Les attentats du 13 novembre au coeur du salon Papiers d'Actu

Par @Culturebox
Mis à jour le 19/11/2015 à 11H33, publié le 16/11/2015 à 16H34
Dessin de Placide  au salon Papiers d'actu 

Dessin de Placide  au salon Papiers d'actu 

© France 3 Centre-Val de Loire

Malgré les attentats de Paris et l'état d'urgence, la 4ème édition de Papiers d'actu, le salon du dessin de presse et de la caricature, a été maintenu, ce week-end au Poinçonnet, dans l'Indre. Parmi les invités cette année : Placide, Mouss et Ali Hamra, dessinateur syrien exilé en France. Les attaques sanglantes du 13 novembre ont inspiré les dessinateurs.

Reportage : Eloïse Bruzat et Juliette Roché

Au lendemain des attentats meurtriers de Paris, de nombreuses manifestations culturelles ont été annulées, pour des raisons de sécurité. Jean Petitprêtre, maire du Poinçonnet et organisateur du salon Papier d'actu, s'est posé la question, d'autant que le dessin de presse et la caricature sont des thèmes sensibles depuis la tuerie de Charlie Hebdo. Plutôt que de trancher seul, il a décidé de demander à la trentaine de dessinateurs invités ce qu'ils en pensaient.

Ne pas céder face à la barbarie

Ces derniers ont unanimement souhaité que le salon se déroule, pour que "nos copains ne soient pas morts pour rien". "Il ne faut céder sur rien. Ce salon sera une manifestation d'hommage symbolique aux victimes", a déclaré Jean Petitprêtre.  
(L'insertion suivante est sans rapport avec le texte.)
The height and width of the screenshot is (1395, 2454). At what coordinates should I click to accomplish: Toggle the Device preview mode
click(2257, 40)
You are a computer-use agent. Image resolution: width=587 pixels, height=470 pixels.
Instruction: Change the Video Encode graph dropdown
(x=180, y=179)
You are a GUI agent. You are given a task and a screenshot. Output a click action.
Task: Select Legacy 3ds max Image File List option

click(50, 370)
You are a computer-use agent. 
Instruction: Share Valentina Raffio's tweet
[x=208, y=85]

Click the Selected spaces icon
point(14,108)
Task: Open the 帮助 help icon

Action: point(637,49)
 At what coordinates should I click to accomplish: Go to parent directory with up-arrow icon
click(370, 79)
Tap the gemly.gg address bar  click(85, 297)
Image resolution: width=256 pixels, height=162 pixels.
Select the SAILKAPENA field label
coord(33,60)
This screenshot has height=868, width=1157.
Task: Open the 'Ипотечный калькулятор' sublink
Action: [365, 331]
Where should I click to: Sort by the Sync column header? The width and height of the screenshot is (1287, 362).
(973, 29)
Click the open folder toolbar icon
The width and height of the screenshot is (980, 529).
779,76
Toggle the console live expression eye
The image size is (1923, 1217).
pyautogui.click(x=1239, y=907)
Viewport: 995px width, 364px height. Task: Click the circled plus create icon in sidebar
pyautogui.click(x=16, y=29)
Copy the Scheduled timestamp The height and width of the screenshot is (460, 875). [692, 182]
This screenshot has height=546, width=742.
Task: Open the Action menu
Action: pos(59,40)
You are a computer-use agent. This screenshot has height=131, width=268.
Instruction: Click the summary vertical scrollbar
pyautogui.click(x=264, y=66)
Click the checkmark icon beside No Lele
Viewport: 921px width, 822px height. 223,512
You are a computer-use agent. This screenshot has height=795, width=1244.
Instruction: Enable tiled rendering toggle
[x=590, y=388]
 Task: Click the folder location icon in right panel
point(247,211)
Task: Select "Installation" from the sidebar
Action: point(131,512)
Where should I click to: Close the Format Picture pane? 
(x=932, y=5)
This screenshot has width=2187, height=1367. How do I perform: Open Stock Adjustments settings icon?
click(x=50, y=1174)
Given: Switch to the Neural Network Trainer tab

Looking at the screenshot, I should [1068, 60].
Samedi matin, Jean Petitprêtre a engagé le dialogue avec les dessinateurs

Samedi matin, Jean Petitprêtre a engagé le dialogue avec les dessinateurs

© NR, Patrick Gaïda

"Fermer le salon prouverait que les terroristes ont gagné. Mais, si le public vient, il doit prendre ses responsabilités en sachant que le risque zéro n'existe pas", a ajouté le dessinateur Seb. Certes, les invités n'avaient pas vraiment le coeur à dessiner sur les événements tragiques de vendredi soir, mais ils ont tout de même tenté de le faire, ne serait-ce que pour défendre la liberté d'expression, comme ils l'avaient fait après l'attentat de Charlie Hebdo. "Il faut montrer qu'on est coutageux et qu'une liberté, ça se défend", a affirmé la dessinatrice Trax.   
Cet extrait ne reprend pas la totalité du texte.